La verdad es lo que es. 

No lo que uno cree que es.

Dos años más. Juro que estuve a punto de levantarme, pegarle una patada al incensario, agarrar por la solapa al maestro y torturarlo hasta que me diera todas las respuestas. Todos eran pacifistas, así que no se opondrían. 

Así no había forma de entender nada. 

Dos años pasan enseguida en el mundo donde la inconsciencia campa a sus anchas. De pronto tienes quince años y en un momento cuarenta y tres. Pero en el monasterio, dos años son setecientos. Creo que el control para no perder los estribos y conservar la cordura, es la verdadera enseñanza del sagrado lugar. 

Estaba convencido de que mis compañeros, de haber podido hablar, claro, habrían consensuado que yo era el charlatán del monasterio. Afortunadamente, no me importaba. Y ello hablaba del largo camino que aún tenía por delante. Así que, no di opciones y cuando pasaron los dos años prescritos, volví a tomar la palabra. 

—Maestro. ¿Qué cosa es peor, hablar con el propósito de entender a riesgo de equivocarse, o bien callar y morir en la ignorancia?
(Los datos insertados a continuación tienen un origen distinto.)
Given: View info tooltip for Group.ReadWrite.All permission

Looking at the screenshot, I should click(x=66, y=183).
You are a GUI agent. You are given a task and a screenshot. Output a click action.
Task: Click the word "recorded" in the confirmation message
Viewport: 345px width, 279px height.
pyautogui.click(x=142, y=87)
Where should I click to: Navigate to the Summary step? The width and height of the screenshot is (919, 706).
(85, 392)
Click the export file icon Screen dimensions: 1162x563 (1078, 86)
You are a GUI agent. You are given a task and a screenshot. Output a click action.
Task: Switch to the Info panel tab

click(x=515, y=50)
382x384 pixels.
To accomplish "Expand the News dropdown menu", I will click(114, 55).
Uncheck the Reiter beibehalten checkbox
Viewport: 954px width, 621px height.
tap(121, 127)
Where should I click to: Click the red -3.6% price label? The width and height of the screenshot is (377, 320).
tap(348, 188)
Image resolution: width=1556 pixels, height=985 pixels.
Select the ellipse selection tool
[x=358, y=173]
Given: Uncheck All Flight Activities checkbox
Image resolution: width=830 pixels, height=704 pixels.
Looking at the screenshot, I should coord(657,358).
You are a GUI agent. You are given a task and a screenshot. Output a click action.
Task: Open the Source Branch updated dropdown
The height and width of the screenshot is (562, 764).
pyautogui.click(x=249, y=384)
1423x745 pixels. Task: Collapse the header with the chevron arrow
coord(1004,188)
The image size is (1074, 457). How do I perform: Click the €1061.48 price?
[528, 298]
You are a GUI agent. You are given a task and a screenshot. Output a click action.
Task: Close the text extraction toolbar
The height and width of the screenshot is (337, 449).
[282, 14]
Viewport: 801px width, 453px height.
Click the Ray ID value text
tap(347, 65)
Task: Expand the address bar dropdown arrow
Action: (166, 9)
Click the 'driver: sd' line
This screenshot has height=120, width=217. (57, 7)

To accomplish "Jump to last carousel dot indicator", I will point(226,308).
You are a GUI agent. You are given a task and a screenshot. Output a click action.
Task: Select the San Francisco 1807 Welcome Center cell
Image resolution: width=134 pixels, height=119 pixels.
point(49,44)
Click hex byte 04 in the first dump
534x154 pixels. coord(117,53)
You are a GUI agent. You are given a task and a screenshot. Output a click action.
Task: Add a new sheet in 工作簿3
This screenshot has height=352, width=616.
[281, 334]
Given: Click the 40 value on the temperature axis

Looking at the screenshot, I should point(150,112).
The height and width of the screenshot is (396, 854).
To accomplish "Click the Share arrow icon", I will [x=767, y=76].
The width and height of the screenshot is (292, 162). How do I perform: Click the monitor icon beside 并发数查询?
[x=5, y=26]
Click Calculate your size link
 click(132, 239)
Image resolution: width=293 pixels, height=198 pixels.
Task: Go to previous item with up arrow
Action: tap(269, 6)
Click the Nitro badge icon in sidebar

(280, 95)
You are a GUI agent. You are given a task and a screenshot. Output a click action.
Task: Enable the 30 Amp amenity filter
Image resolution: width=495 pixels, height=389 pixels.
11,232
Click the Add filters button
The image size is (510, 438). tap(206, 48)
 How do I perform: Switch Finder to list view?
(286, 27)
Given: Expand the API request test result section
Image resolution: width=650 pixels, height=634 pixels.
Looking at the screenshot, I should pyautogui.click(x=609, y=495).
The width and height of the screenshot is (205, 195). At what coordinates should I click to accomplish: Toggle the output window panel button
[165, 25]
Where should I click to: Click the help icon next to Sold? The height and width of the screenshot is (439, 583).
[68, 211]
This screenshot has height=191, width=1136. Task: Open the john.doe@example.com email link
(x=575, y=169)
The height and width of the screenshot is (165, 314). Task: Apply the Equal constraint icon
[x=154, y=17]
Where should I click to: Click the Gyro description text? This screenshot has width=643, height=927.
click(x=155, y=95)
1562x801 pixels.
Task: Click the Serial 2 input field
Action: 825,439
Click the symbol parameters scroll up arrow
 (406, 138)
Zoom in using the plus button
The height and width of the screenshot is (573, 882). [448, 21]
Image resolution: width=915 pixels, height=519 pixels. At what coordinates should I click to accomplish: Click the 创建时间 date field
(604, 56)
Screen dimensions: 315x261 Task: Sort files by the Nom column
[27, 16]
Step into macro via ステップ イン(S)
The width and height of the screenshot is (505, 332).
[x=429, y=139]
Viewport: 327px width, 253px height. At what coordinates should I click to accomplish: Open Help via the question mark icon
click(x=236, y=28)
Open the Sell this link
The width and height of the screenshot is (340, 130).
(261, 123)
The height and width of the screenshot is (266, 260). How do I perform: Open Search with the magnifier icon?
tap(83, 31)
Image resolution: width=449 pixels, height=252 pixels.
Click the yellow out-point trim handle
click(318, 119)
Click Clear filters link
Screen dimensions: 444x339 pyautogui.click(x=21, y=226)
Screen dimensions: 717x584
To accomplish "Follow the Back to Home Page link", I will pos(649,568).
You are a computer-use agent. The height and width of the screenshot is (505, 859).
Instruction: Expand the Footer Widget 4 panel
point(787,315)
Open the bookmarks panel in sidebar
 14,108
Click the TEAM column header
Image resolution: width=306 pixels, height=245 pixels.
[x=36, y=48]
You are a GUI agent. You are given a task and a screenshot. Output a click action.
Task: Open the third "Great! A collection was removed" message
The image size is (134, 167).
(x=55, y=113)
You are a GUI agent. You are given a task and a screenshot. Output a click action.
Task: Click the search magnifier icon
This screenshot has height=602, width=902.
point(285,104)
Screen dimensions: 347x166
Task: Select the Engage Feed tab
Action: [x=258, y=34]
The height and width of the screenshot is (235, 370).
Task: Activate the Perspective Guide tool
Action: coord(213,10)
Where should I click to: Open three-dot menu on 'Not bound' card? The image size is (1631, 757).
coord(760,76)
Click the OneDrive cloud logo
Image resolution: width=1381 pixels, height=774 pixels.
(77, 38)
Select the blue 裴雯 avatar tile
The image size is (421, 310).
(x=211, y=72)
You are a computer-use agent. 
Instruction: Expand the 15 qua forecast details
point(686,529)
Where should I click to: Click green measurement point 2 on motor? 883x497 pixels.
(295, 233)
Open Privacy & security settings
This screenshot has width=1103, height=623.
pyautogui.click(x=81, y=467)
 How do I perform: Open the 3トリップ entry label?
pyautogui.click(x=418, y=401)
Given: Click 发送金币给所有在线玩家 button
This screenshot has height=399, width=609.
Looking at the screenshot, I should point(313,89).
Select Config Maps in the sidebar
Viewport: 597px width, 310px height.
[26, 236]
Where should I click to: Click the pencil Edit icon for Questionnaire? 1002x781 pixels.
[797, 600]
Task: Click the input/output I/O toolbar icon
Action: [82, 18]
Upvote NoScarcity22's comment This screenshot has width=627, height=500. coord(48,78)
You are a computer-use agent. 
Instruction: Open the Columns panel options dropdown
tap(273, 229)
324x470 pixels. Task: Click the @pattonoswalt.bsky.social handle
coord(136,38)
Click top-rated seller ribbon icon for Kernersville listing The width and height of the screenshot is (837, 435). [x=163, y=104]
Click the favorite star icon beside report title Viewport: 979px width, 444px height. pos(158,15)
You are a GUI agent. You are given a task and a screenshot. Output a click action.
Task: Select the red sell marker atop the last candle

El maestro me miró en esta ocasión. Su mirada decía: "este otra vez". Como era costumbre, se tomó su tiempo, y yo que no podía evitar el cálculo mental que discurría por mi interior para adivinar si a aquel hombre, viejo ya como un pergamino, le daría tiempo a contestar una nueva pregunta dentro de dos años, rogaba porque su respuesta fuera definitiva. 

—Cuando en algún momento en el tiempo—comenzó diciendo—, seas consciente que viviste, en todo instante, a través del velo de tus pensamientos, y que estos te hicieron errar una y otra vez, haciendo daño a los demás pero, sobre todo, a ti mismo, entonces sentirás el peso de la culpa. 

Para cuando eso ocurra, recuerda esto ahora: la verdadera humildad consiste en no tener que disculparse nunca. 

No sé si fue por humildad o porque se me agotaron las ganas de hablar. Pero decidí abandonar el monasterio.